What lines of the data hold the string "computer"? Pull each one out.

─── SUPPLIED DATA ───

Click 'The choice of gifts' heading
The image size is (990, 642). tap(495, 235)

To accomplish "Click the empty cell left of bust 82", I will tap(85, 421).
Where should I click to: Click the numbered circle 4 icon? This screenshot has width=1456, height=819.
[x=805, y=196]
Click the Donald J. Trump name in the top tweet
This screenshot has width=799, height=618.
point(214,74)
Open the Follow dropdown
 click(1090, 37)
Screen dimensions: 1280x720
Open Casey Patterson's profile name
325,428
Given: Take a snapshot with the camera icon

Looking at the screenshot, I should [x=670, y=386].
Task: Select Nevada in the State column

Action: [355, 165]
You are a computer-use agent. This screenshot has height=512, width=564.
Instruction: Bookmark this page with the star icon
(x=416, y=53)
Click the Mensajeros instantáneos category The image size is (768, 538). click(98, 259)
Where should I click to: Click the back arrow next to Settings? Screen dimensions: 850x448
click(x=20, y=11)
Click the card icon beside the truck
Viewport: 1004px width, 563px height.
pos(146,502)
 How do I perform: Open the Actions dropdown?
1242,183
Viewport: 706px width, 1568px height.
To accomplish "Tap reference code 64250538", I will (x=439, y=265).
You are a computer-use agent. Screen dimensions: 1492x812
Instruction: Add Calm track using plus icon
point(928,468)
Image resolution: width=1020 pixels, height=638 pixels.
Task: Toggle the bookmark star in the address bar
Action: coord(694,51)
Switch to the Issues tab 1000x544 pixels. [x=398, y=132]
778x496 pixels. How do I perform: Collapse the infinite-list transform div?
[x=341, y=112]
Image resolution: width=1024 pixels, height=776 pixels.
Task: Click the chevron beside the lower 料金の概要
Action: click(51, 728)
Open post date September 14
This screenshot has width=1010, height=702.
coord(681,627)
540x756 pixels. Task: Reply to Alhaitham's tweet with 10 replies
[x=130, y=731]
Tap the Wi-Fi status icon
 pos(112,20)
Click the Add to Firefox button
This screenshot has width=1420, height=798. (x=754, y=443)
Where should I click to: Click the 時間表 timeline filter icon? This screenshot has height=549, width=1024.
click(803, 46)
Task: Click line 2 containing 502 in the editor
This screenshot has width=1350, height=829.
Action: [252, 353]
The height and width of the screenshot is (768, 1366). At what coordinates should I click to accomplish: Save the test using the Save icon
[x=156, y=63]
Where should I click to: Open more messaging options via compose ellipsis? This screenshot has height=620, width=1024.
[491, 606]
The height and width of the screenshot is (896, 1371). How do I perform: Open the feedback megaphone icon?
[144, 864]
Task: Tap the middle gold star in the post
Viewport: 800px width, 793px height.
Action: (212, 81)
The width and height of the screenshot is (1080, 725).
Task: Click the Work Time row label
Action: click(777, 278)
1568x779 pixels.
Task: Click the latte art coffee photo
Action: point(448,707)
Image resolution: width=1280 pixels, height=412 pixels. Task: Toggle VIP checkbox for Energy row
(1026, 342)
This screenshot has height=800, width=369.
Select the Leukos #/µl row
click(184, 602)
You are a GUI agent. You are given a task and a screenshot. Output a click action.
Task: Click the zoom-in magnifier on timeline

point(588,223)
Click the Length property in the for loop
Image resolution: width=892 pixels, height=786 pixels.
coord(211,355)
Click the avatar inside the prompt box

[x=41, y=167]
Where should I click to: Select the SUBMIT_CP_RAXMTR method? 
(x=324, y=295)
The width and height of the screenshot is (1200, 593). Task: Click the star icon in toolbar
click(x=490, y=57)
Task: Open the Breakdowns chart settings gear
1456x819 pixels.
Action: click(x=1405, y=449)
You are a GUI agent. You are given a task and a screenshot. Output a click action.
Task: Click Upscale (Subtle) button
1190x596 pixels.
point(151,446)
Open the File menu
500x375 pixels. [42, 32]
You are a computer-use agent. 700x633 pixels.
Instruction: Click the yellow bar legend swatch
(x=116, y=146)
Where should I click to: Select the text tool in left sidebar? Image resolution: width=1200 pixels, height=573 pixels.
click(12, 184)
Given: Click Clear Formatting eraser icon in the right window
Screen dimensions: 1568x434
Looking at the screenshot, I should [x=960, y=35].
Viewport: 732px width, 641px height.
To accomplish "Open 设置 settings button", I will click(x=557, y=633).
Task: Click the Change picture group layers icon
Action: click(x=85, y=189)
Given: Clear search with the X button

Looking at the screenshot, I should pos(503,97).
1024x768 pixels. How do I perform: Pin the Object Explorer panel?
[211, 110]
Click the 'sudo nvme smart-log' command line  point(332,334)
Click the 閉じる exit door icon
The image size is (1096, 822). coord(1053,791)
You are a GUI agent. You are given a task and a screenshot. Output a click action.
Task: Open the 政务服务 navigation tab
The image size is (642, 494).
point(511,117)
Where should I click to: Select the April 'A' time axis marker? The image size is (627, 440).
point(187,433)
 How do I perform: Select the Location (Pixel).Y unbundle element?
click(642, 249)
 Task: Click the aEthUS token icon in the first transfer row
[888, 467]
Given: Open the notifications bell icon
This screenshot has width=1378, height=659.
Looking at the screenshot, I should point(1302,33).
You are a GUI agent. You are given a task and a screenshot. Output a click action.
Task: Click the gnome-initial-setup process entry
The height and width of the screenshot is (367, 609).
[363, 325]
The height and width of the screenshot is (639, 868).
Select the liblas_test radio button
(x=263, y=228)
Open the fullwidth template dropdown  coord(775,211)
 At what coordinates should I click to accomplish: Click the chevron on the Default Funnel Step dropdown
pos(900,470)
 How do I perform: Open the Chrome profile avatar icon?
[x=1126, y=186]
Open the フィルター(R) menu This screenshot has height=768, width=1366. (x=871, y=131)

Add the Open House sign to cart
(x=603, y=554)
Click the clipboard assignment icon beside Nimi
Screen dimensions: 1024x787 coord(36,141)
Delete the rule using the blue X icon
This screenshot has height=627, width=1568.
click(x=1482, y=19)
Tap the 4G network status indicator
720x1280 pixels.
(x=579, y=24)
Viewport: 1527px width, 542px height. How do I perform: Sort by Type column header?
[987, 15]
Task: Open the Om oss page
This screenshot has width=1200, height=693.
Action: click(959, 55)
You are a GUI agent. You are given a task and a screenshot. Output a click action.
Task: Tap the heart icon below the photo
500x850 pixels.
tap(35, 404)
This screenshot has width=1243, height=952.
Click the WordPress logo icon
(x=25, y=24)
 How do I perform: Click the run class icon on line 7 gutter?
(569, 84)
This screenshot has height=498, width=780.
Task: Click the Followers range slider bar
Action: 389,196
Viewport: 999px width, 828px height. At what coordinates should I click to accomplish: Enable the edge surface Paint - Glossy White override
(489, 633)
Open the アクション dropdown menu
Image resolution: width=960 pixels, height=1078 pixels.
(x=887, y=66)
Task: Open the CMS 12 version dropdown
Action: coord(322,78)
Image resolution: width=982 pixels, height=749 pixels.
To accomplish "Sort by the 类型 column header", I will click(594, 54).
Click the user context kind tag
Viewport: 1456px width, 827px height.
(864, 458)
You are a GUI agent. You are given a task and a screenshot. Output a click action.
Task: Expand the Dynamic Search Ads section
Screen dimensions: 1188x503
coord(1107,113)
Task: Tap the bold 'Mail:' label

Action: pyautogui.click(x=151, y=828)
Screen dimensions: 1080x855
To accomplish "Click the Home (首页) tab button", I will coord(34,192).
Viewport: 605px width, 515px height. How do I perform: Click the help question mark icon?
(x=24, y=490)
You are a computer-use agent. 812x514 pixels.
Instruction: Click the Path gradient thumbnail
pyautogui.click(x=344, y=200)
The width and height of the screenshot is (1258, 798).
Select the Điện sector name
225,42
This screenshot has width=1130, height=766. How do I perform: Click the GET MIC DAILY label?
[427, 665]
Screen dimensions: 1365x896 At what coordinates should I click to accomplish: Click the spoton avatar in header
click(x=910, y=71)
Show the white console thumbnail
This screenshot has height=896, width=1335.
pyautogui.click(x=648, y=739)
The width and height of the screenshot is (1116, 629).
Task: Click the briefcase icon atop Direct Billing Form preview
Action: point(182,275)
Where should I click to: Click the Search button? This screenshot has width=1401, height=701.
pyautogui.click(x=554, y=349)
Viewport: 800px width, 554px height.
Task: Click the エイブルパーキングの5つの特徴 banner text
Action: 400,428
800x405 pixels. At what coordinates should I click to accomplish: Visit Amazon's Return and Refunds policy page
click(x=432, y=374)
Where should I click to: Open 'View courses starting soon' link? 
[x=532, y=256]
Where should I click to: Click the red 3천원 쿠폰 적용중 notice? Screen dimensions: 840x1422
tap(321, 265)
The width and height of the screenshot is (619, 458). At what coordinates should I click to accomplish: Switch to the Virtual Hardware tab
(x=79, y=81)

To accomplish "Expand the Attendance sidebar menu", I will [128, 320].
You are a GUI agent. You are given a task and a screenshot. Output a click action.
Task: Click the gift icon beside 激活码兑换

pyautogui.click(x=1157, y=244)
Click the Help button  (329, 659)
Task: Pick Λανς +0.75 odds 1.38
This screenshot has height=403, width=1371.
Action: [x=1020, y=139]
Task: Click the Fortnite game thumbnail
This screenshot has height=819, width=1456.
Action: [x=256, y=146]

───

ANSWER BOX:
You are a computer-use agent. This screenshot has height=512, width=564.
You are a computer-use agent. Screen dimensions: 1492x812
You are a computer-use agent. 700x633 pixels.
You are a computer-use agent. 812x514 pixels.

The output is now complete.